Oh yeah, meant to mention that. Sorry. I can at least confirm that my Cyclo DS Evo doesn't work with it. Refuses outright to acknowledge that there's anything in there. Sad really, means I can't trade my DS Lite in 
	

	
	
		
		

		
		
	


	




 But then to be fair the 3DS is in essence an extremely advanced DSi, I didn't expect an older card like the Cyclo to work. Someone provide me with a Supercard DS Two and I'll test it for you. Just don't expect it back.
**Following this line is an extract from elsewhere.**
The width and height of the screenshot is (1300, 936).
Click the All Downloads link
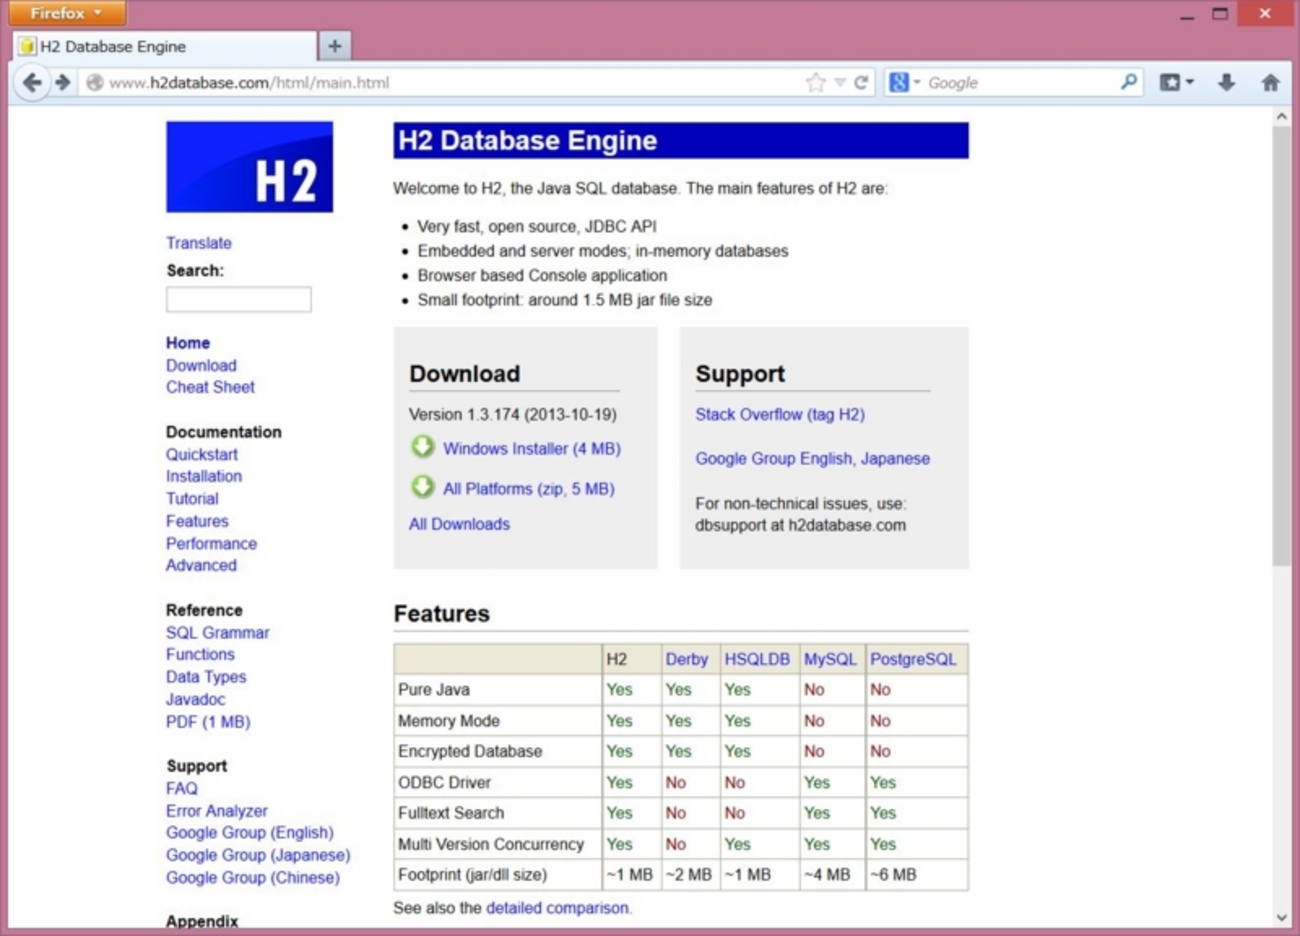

I have been running a few more tests though. Example, I've had a piss about with the AR cards this morning. They don't animate, which is a damn shame. They remain static. You can change the pose but once you've taken a photo of Samus shooting your pet/friend/ornament, that's about all you get from them right now. Hopefully they'll be built upon in later updates. They're fun for a few minutes and they show great potential, I just hope they're used well in games or updates later on. Pokemon seems the obvious choice. You have a Pokeball card, the system projects the image of whatever 'mon you have into 3D and it acts accordingly, like Growlithe would be growling and Meowth would...well, probably be licking its balls, to be fair. It is a cat after all.

I also tested the effect of the 3D visuals on very tired eyes, after having no sleep whatsoever. I will concede that when the 3D was set to full it took my eyes an extra few seconds to adjust when tired, but tuning it down to about 60% on the slider had no noticable visible impact on the AR cards and my eyes adjusted much quicker. So my advice is to find your own level of 3D depending on the condition of your eyes. If you're tired, tune it down or turn it off. But it still doesn't produce headaches or anything, it just takes a little while to adjust to if your eyes are bad or you've not slept properly, neither of which is a fault with the system, to be fair, and they've done everything they can to make it accessible to even the worst eyes. With continued use the adjustment comes quicker. The effects are pretty cool though, especially in some of the games.  

All in all I still maintain that the 3DS is gonna be a great system. It's not being used to its full potential yet, but to be fair it's not out for over a month so that's kinda fair play, really. The AR cards are kinda meh for the time being but they show great potential, and the Kirby card is seriously one of the cutest things I have ever seen. I want a photo of Kirby balanced on my cat's head. It'll be a tricky shot to get but so help me I'll find a way.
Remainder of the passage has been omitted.